William Allen
Published: 21 January 2019
Sonic Neurologies: Sound and Schizophrenia in the Work of David Foster Wallace and Richard Powers.
University of Glasgow
Sonic Neurologies: Sound and Schizophrenia in the Work of David Foster Wallace and Richard Powers.
I’m interested in the intersections between sound and neurology in literary texts, and so want to consider the work of David Foster Wallace and Richard Powers aurally. Not quite as pieces of sonic art, but as texts loudly preoccupied with their own sounds.

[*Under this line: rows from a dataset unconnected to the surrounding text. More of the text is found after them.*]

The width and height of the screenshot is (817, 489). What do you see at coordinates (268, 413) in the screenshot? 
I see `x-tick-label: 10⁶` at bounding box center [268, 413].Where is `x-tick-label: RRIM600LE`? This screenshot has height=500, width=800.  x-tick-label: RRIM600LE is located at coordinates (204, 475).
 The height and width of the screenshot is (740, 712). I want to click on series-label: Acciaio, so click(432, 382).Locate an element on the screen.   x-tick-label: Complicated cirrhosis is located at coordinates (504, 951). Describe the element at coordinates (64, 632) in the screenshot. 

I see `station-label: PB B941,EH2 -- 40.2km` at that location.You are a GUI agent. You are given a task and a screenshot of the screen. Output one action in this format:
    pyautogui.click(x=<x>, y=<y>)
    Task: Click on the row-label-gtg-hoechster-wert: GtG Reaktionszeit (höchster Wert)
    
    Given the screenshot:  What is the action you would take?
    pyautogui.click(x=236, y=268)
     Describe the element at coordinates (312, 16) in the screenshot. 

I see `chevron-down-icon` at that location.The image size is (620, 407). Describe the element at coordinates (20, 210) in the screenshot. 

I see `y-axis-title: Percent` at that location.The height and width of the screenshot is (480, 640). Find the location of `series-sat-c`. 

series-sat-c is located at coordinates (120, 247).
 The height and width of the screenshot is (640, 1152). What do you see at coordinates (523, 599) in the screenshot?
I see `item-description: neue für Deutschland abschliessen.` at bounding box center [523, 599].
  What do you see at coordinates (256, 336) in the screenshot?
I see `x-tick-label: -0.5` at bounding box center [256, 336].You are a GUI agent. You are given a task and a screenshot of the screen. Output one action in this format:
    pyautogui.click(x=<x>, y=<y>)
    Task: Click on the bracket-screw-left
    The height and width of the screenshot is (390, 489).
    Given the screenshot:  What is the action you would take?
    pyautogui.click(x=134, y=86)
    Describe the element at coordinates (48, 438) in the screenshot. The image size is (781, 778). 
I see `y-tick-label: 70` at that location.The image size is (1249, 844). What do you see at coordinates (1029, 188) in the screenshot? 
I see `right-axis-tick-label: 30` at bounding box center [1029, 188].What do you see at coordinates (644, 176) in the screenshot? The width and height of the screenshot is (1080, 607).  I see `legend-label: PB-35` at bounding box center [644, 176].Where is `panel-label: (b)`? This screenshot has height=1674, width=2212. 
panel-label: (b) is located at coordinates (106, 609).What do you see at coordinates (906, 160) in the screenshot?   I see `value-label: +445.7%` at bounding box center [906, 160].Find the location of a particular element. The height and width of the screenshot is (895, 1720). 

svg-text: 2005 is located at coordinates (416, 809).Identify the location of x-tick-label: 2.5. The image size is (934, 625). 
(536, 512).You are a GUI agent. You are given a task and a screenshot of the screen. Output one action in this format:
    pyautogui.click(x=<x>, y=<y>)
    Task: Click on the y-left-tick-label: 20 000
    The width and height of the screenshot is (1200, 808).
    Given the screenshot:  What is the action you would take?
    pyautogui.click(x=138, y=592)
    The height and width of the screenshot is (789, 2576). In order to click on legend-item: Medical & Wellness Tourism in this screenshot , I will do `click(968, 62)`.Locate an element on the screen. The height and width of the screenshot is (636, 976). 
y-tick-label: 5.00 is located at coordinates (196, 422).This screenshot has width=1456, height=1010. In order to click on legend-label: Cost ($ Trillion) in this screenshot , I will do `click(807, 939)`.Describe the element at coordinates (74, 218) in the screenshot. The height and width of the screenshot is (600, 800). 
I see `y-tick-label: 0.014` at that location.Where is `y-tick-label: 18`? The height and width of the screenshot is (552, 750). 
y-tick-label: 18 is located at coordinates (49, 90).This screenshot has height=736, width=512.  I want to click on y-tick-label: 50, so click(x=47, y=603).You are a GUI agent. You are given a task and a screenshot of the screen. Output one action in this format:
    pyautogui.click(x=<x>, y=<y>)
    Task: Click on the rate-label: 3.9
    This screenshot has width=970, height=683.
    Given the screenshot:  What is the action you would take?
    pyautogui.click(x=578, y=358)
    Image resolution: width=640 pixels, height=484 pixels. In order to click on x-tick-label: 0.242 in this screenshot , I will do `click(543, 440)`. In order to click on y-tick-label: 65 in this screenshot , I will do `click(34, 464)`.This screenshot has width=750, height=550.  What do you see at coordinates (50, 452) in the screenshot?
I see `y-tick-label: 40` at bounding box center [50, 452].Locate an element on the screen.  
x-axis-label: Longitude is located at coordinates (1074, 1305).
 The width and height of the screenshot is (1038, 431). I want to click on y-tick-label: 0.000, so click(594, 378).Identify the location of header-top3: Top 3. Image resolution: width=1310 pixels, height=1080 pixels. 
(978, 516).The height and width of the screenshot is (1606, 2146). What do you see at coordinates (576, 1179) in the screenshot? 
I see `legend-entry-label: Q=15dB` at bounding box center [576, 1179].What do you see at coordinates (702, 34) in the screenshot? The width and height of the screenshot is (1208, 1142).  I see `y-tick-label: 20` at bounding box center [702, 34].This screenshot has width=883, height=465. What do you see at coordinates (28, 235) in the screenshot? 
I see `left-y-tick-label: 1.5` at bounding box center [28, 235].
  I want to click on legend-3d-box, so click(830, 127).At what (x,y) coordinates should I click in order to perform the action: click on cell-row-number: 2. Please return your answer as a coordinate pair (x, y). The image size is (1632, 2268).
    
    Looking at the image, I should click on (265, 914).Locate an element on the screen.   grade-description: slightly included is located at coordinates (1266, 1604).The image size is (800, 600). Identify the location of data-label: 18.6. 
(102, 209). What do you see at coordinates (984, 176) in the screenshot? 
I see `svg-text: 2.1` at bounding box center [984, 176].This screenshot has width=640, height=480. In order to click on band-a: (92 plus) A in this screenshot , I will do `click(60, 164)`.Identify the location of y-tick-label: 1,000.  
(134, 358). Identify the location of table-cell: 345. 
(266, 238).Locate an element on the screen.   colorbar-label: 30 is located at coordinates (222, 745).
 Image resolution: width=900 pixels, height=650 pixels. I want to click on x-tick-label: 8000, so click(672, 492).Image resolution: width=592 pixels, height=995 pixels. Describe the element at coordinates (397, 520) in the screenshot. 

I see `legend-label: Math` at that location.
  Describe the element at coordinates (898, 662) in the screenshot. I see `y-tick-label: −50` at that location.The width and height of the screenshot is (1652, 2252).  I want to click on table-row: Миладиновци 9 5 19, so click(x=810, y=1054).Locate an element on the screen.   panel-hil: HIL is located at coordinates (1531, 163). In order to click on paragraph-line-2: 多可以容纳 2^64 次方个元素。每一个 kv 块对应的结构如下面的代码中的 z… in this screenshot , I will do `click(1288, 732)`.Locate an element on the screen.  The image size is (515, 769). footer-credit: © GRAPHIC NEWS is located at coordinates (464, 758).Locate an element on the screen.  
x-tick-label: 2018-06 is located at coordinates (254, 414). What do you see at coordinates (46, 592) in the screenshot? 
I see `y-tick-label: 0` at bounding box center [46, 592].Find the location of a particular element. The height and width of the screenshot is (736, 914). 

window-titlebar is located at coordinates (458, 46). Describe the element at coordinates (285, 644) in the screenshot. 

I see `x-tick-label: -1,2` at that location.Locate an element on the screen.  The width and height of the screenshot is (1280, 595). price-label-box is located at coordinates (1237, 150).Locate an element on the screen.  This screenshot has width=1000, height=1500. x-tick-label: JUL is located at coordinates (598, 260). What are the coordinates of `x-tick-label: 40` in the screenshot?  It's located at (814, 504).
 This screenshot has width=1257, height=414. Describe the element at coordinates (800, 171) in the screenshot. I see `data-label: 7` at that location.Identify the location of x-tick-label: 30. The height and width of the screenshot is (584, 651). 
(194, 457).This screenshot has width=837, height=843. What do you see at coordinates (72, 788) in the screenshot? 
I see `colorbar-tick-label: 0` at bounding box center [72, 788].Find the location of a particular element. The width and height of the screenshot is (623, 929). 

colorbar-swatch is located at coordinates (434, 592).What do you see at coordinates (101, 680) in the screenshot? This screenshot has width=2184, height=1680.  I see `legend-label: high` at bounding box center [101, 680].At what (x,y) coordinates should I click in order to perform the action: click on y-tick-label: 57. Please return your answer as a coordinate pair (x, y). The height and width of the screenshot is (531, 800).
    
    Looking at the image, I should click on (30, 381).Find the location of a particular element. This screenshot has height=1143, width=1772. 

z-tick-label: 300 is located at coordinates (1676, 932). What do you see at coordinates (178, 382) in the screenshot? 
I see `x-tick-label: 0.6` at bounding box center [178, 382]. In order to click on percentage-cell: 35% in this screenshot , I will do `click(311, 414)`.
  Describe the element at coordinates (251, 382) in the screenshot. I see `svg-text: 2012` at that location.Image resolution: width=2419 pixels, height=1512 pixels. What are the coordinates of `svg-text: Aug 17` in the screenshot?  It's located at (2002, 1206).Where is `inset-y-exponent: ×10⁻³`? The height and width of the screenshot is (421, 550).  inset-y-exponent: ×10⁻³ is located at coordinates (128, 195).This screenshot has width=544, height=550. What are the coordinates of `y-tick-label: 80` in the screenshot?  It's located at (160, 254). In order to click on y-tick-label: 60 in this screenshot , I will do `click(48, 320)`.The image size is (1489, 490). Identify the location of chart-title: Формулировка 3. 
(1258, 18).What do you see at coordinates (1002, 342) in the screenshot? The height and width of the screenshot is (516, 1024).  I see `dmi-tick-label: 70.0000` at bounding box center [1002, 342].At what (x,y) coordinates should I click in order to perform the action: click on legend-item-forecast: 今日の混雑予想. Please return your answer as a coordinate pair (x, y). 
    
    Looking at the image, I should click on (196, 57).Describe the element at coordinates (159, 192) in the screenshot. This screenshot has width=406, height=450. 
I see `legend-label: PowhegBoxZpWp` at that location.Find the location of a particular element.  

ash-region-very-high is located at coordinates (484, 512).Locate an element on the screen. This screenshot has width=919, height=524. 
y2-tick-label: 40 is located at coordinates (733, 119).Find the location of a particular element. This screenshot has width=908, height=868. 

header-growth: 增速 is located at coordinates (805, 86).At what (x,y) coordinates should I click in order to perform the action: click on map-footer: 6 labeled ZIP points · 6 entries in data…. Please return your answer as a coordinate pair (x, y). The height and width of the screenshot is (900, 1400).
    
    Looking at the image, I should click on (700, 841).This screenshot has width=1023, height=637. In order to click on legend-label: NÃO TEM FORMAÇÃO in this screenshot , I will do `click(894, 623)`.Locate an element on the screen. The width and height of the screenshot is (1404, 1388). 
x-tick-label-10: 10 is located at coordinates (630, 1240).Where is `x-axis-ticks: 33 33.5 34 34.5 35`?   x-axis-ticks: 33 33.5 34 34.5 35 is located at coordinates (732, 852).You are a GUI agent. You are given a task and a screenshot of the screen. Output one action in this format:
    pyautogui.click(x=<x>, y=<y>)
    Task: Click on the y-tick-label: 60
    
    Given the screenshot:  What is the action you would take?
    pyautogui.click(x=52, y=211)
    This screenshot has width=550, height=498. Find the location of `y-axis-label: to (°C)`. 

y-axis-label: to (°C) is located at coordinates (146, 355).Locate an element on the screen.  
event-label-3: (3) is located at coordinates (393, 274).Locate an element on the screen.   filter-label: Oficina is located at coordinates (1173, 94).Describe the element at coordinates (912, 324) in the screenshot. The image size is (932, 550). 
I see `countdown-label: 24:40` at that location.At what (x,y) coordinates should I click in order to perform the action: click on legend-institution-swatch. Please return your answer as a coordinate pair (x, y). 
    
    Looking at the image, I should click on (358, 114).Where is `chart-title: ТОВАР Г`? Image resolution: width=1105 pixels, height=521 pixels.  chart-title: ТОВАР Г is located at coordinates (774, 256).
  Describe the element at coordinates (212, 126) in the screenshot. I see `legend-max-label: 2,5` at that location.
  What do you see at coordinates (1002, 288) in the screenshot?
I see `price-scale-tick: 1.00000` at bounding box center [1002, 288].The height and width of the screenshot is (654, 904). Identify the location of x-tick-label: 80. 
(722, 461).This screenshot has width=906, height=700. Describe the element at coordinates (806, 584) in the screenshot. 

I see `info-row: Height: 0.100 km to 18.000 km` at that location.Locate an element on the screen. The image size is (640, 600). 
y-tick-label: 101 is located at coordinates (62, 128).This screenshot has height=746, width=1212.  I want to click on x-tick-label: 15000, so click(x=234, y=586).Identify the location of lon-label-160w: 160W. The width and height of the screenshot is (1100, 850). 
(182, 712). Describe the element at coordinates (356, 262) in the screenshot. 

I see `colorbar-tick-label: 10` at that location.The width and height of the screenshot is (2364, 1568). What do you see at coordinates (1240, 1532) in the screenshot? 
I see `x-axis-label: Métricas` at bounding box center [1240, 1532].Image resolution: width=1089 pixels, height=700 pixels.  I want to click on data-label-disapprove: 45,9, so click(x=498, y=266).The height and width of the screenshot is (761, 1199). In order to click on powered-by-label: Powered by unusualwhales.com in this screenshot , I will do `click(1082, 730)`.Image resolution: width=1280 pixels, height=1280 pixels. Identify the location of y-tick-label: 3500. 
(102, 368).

Drawing on phenomenological criticism, neurocriticism, and sound studies, my methodology proposes a type of close reading that attends to the virtual and verbal soundscapes of these texts, listening to both the fictional sounds of their storyworlds, and the real sounds their words form on the page. Hearing a syncopation between sound-effect and affect, I will suggest that the ways in which Wallace and Powers engage with aurality innovate postmodern and phenomenological literary representations of consciousness and neurological disorder. Contextually, I’m really interested in the twentieth century’s misappropriation of schizophrenia as a cultural trope. Postmodern cultural theory seems saturated with mute, pictorial models that reduce the illness to a vague code-word for fragmentation or perceived incoherence. I want to contrast this overtly visual emphasis with a sonic phenomenology of schizophrenic speech and experience which, as Louis Sass writes, is often led by ‘acoustic qualities,’ ‘rhyme and alliteration,’ and meanings ‘generated by individual syllables.’